Treatment options for patients with gastroparesis are limited. Dietary modifications, such as reduction in high-fat solid meals and replacement with small, frequent, liquid-based meals, or diets consisting of small particles that are digested easily interspersed with snacks to maintain caloric intake, are the first-line treatment options in all patients with gastroparesis regardless of severity.[1,9] If dietary modification proves unsuccessful, prokinetic and antiemetic medications such as metoclopramide (5-HT4 agonist, 5-HT3 and dopamine D2 antagonist) and domperidone (a dopamine D2/D3 receptor antagonist) can be prescribed.[1,10–15] Dopamine D2 and D3 receptors are validated targets in the treatment of gastroparesis, and antagonism of these receptors with metoclopramide and domperidone is effective in reducing symptoms in patients with gastroparesis, albeit with variable levels of effectiveness. However, both drugs are associated with safety concerns and unwanted adverse events (AEs), underlining the need for an efficacious treatment for gastroparesis with a favourable safety profile.[2,16–33]

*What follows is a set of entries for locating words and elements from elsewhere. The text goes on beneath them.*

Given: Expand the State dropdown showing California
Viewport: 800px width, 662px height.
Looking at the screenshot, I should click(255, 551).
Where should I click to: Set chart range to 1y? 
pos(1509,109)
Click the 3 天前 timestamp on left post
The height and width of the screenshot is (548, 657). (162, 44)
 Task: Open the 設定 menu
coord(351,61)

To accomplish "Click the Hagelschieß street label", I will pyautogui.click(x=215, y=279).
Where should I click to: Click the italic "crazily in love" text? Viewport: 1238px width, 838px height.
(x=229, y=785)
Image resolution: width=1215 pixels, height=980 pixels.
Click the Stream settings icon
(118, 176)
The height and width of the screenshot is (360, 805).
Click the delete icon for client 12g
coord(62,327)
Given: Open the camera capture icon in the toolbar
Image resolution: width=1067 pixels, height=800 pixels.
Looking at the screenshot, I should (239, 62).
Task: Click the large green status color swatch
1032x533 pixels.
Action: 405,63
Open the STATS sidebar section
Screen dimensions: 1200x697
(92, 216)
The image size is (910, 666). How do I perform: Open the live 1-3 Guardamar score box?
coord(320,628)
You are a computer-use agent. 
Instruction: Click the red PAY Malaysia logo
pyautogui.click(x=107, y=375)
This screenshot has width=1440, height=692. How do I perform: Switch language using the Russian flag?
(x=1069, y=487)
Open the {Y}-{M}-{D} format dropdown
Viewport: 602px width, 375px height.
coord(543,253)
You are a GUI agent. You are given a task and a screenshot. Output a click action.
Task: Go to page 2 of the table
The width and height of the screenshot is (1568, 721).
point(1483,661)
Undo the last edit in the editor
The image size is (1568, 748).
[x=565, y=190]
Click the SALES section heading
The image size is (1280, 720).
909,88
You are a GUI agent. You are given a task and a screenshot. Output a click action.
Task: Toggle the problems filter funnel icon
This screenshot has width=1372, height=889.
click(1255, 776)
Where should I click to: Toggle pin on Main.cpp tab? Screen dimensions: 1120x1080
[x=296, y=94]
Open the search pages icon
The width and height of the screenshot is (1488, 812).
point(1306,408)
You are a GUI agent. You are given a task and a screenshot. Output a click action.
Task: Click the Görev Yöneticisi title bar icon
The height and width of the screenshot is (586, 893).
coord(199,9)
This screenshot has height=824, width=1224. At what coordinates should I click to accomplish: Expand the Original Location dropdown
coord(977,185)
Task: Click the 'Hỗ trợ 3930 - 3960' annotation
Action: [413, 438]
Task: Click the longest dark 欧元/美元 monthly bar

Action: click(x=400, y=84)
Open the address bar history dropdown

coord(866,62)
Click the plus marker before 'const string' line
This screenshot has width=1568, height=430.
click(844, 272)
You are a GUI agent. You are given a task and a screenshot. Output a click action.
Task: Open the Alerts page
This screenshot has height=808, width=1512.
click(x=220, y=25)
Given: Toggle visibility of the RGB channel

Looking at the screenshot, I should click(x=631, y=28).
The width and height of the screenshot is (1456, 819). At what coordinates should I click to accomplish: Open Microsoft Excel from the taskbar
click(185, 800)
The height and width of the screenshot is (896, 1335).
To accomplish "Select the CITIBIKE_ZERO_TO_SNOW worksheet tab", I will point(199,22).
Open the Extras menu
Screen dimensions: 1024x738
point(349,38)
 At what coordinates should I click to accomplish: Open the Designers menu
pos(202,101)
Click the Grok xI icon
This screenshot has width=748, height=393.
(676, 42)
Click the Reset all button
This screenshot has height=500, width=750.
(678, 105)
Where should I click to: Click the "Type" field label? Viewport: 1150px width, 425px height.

Trazpiroben (previously referred to as TAK-906 or ATC-1906M) is a D2/D3 receptor antagonist currently under development for the chronic treatment of patients with moderate-to-severe diabetic gastroparesis or idiopathic gastroparesis. Trazpiroben-induced D2/D3 receptor antagonism has been demonstrated in in vitro studies evaluating receptor binding affinity and activity, as well as in in vivo studies of prolactin secretion in rats and apomorphine-induced emesis in dogs.[34]

Based on preclinical pharmacology data, trazpiroben is anticipated to have comparable D2/D3 receptor antagonism to metoclopramide or domperidone but without their central nervous system or cardiovascular safety concerns. The zwitterionic structure of trazpiroben limits brain penetration, thereby decreasing central nervous system effects, whereas the low affinity of trazpiroben for the human ether-á-go-go-related gene potassium channel (IC50 of 15.6 μmol/L for trazpiroben vs 57 nmol/L for domperidone) reduces the potential for cardiac QTc prolongation/arrhythmia.[34–38]

Therefore, trazpiroben may represent an effective treatment for gastroparesis with a potentially favourable safety profile compared with currently available treatments in the same pharmacological class.

Our aim was to conduct a phase 2a pilot study to evaluate the safety, tolerability, pharmacokinetics (PK) and pharmacodynamics (PD) of trazpiroben in participants with gastroparesis.